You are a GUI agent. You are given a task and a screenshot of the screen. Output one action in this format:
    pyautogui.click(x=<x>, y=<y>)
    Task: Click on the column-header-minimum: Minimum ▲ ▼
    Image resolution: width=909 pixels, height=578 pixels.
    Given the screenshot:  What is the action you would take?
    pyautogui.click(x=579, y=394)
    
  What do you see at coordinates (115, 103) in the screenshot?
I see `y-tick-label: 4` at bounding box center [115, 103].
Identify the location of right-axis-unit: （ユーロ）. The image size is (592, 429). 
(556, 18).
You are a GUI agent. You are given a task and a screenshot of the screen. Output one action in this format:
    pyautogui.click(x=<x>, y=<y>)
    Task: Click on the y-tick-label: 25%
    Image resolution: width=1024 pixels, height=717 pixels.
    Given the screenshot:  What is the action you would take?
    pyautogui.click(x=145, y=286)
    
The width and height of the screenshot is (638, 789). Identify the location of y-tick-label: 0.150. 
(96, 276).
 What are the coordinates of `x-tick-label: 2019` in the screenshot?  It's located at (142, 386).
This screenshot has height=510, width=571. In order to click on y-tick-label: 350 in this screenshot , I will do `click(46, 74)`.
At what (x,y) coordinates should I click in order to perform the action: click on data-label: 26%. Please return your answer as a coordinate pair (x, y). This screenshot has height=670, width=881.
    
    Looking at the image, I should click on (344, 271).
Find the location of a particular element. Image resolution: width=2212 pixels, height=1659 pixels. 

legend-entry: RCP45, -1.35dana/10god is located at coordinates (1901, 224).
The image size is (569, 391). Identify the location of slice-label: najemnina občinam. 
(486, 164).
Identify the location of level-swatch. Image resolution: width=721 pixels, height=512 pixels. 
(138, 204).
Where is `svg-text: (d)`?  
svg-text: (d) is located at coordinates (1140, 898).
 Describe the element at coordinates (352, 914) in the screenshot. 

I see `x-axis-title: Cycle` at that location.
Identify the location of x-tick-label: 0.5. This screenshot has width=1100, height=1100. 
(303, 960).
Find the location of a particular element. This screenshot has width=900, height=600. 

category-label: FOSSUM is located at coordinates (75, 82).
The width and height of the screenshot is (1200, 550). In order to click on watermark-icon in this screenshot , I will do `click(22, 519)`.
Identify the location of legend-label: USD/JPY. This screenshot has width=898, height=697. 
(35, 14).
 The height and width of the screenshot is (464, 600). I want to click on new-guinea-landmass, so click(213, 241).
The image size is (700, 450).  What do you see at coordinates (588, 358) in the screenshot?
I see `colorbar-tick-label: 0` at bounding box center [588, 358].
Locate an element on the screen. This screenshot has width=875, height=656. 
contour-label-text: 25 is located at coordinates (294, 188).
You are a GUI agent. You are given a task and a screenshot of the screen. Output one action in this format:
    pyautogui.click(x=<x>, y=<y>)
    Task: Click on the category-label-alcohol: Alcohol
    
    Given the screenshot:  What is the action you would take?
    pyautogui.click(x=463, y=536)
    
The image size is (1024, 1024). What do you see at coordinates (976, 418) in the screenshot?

##############################

* **Task description**
Convert the part of the listing above that starts at the line containing "This screenshot has height=510, width=571." and ends at the line containing "The width and height of the screenshot is (1200, 550)." into a Markdown table. Use the columns Row and Line, give each line a row number, and skip blank lines.

* **Result of this task**
| Row | Line |
|---|---|
| 1 | This screenshot has height=510, width=571. In order to click on y-tick-label: 350 in this screenshot , I will do `click(46, 74)`. |
| 2 | At what (x,y) coordinates should I click in order to perform the action: click on data-label: 26%. Please return your answer as a coordinate pair (x, y). This screenshot has height=670, width=881. |
| 3 |     Looking at the image, I should click on (344, 271). |
| 4 | Find the location of a particular element. Image resolution: width=2212 pixels, height=1659 pixels.  |
| 5 | legend-entry: RCP45, -1.35dana/10god is located at coordinates (1901, 224). |
| 6 | The image size is (569, 391). Identify the location of slice-label: najemnina občinam.  |
| 7 | (486, 164). |
| 8 | Identify the location of level-swatch. Image resolution: width=721 pixels, height=512 pixels.  |
| 9 | (138, 204). |
| 10 | Where is `svg-text: (d)`?   |
| 11 | svg-text: (d) is located at coordinates (1140, 898). |
| 12 |  Describe the element at coordinates (352, 914) in the screenshot.  |
| 13 | I see `x-axis-title: Cycle` at that location. |
| 14 | Identify the location of x-tick-label: 0.5. This screenshot has width=1100, height=1100.  |
| 15 | (303, 960). |
| 16 | Find the location of a particular element. This screenshot has width=900, height=600.  |
| 17 | category-label: FOSSUM is located at coordinates (75, 82). |
| 18 | The width and height of the screenshot is (1200, 550). In order to click on watermark-icon in this screenshot , I will do `click(22, 519)`. |